◆ TASK DIRECTIONS
Please copy out the passage on vision-based pose estimation for spacecraft servicing word for word, in full.

◆ SOURCE EXTRACT
•••••

A key ability necessary for on-orbit spacecraft servicing is accurate estimation of the position and orientation of the spacecraft in real time, as this allows the servicing spacecraft to automatically fine-tune its trajectory and timing. Similarly, such technology is useful for close-formation flying [hadaegh-2001], precision formation flying (PFF) [hadaegh-2003, hadaegh-2004], active debris removal, and distributed space systems with planetary science applications [damico-2017, matsuka-2019]. In such missions, particularly in on-orbit assembly application, the vision-based sensors are beneficial to estimate the pose of neighboring objects, or spacecraft [sharma-2018, capuano-2019], while the target object is known, but uncooperative. Using monocular vision-based camera in space for navigation purposes has gained interest during the recent years [sharma-2018a, pedro-2019, capuano-2019a, capuano-2020, damico-2020] since these sensors are low-power, low-cost, small, and accessible particularly in small satellites and cubesats. In these settings, we want to determine the relative pose (position and attitude) of a target object with respect to the chaser (i.e., camera). In this paper, we focus on relative pose estimation using vision-based camera for a known, but an uncooperative object.

•••••

◆ DATASET EXTRACT
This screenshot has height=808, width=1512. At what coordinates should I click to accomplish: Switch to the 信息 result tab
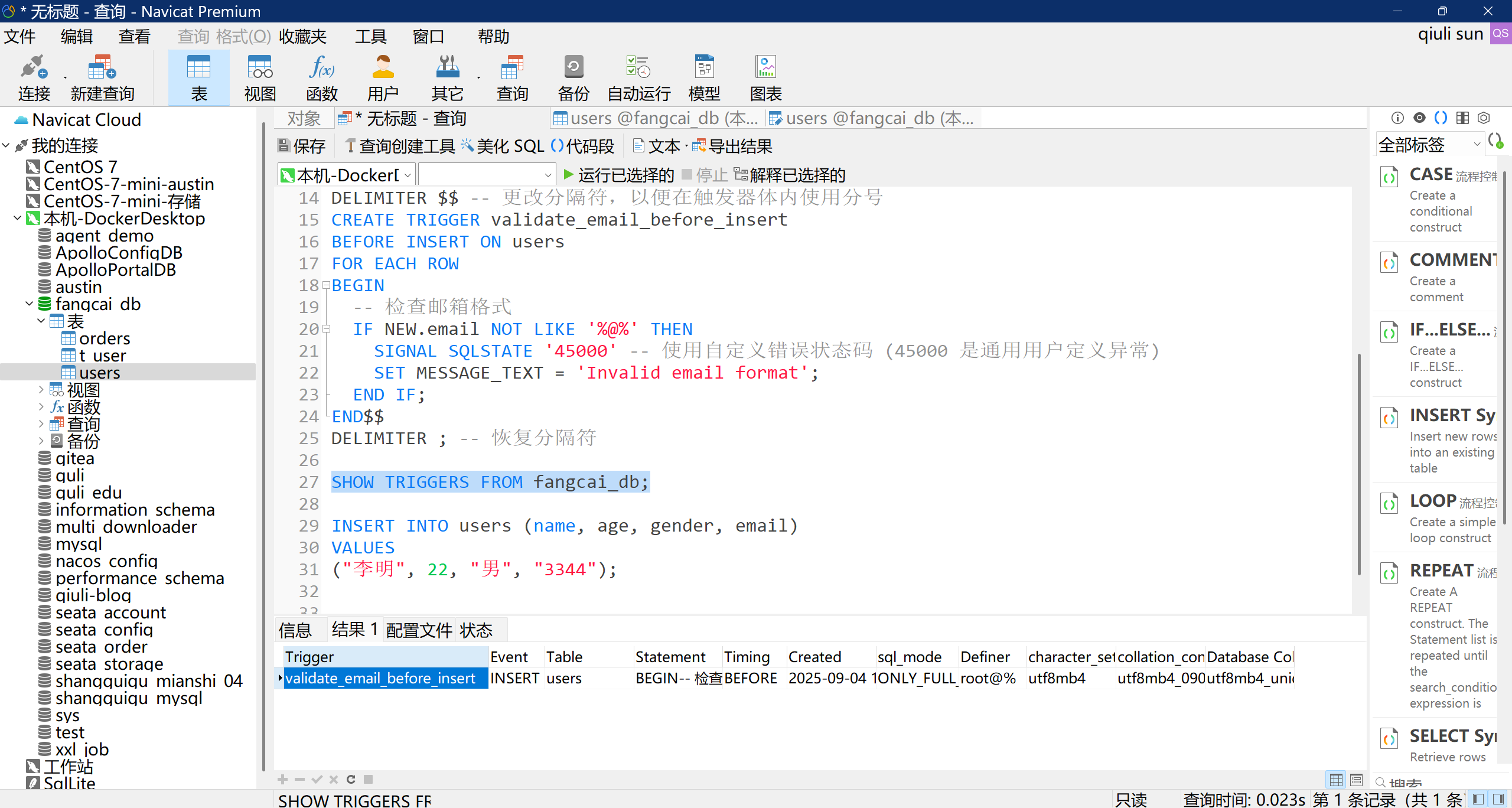coord(295,630)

•••••

◆ SOLUTION FOR THIS TASK
A key ability necessary for on-orbit spacecraft servicing is accurate estimation of the position and orientation of the spacecraft in real time, as this allows the servicing spacecraft to automatically fine-tune its trajectory and timing. Similarly, such technology is useful for close-formation flying [hadaegh-2001], precision formation flying (PFF) [hadaegh-2003, hadaegh-2004], active debris removal, and distributed space systems with planetary science applications [damico-2017, matsuka-2019]. In such missions, particularly in on-orbit assembly application, the vision-based sensors are beneficial to estimate the pose of neighboring objects, or spacecraft [sharma-2018, capuano-2019], while the target object is known, but uncooperative. Using monocular vision-based camera in space for navigation purposes has gained interest during the recent years [sharma-2018a, pedro-2019, capuano-2019a, capuano-2020, damico-2020] since these sensors are low-power, low-cost, small, and accessible particularly in small satellites and cubesats. In these settings, we want to determine the relative pose (position and attitude) of a target object with respect to the chaser (i.e., camera). In this paper, we focus on relative pose estimation using vision-based camera for a known, but an uncooperative object.